▶ _WORK REQUIRED_: Output the exact lines that start at the one containing "Image resolution: width=685" and continue to the last line of the entries below; do not output pictures.
(DATA IN THIS EXERCISE)
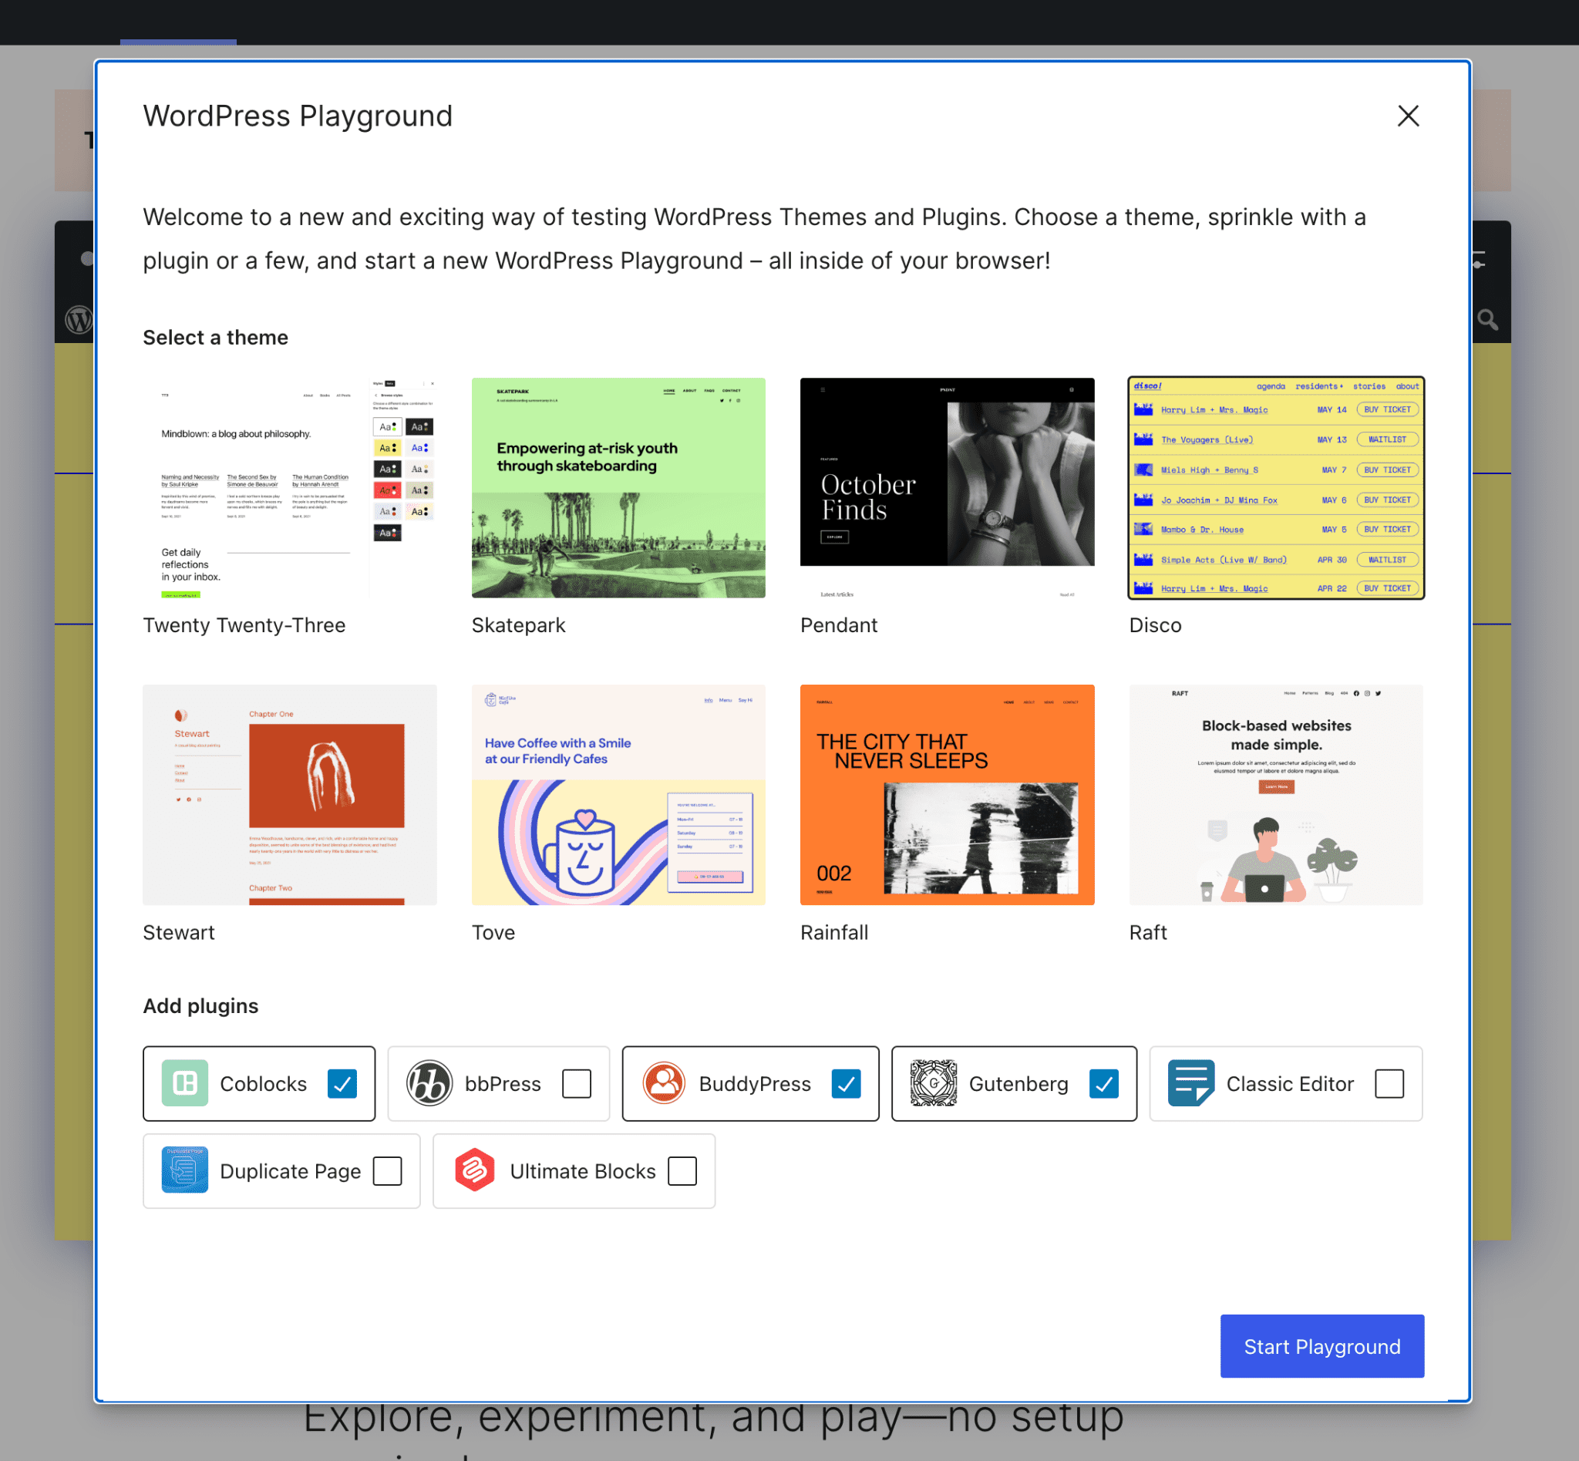Click the Classic Editor plugin icon
Screen dimensions: 1579x1461
tap(1188, 1082)
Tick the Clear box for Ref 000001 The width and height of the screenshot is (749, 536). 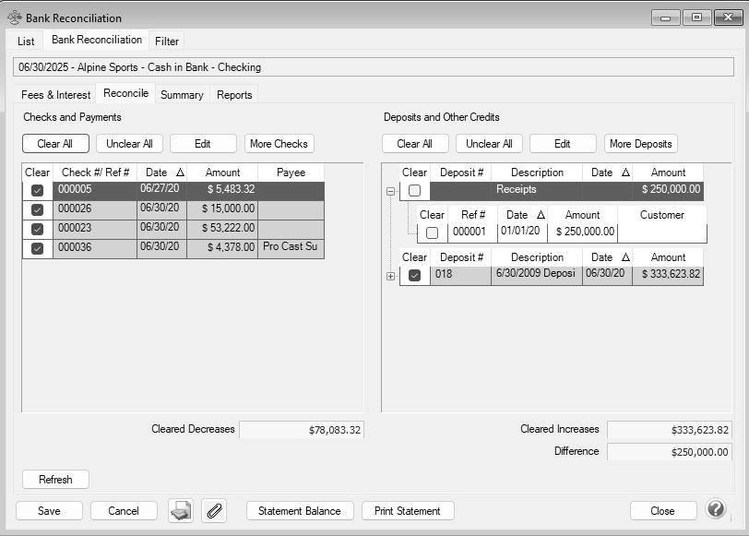click(x=432, y=232)
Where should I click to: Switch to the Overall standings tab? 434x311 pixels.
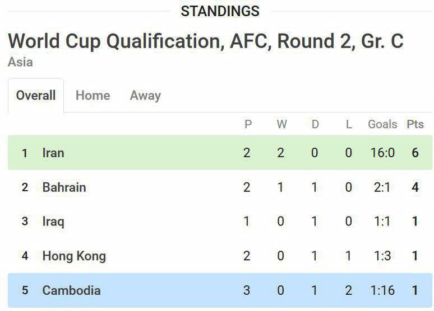pyautogui.click(x=36, y=96)
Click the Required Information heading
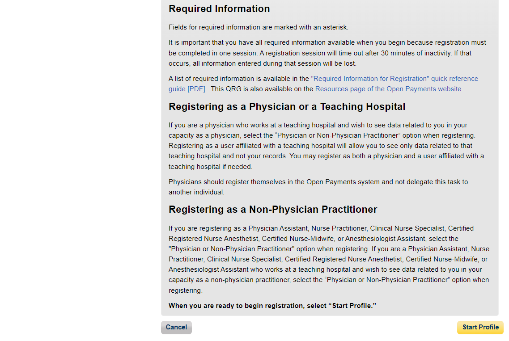Image resolution: width=509 pixels, height=341 pixels. (x=219, y=9)
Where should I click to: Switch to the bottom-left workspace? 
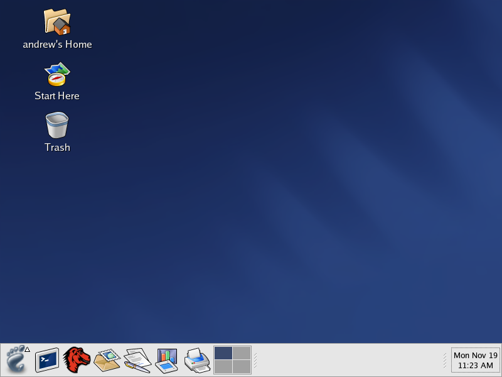coord(223,367)

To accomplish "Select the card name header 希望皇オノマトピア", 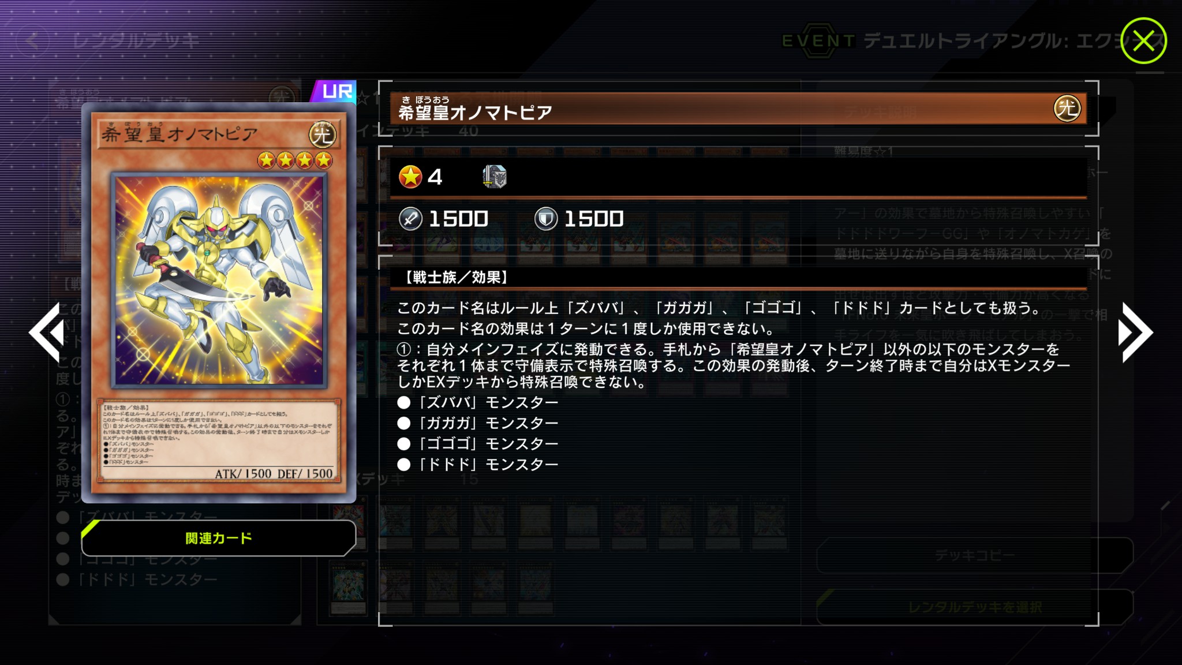I will (475, 109).
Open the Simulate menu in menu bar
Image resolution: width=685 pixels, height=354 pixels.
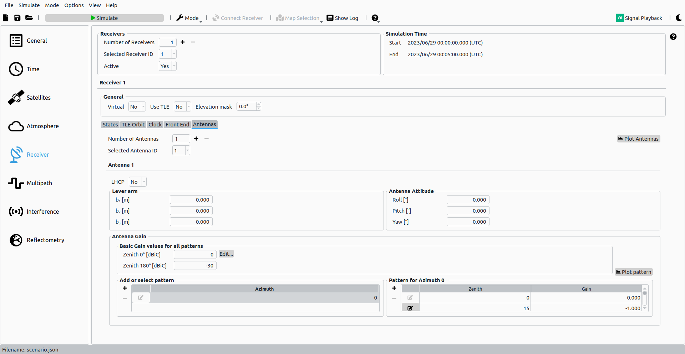pyautogui.click(x=29, y=5)
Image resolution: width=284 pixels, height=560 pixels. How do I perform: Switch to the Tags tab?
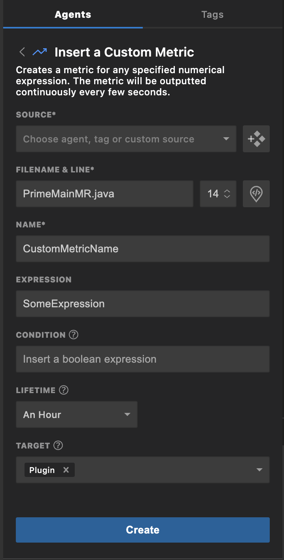[212, 15]
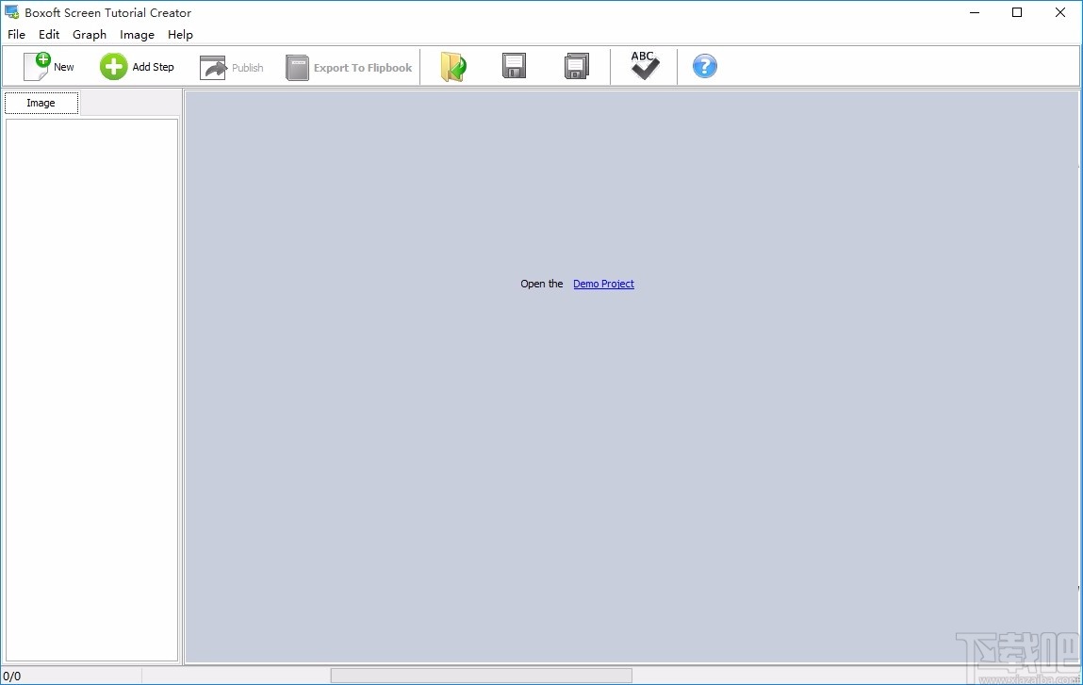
(End DATA IN THIS EXERCISE)
▶ _RESPONSE AREA_:
Image resolution: width=685 pixels, height=354 pixels.
pyautogui.click(x=29, y=5)
Image resolution: width=284 pixels, height=560 pixels. How do I perform: Switch to the Tags tab?
[212, 15]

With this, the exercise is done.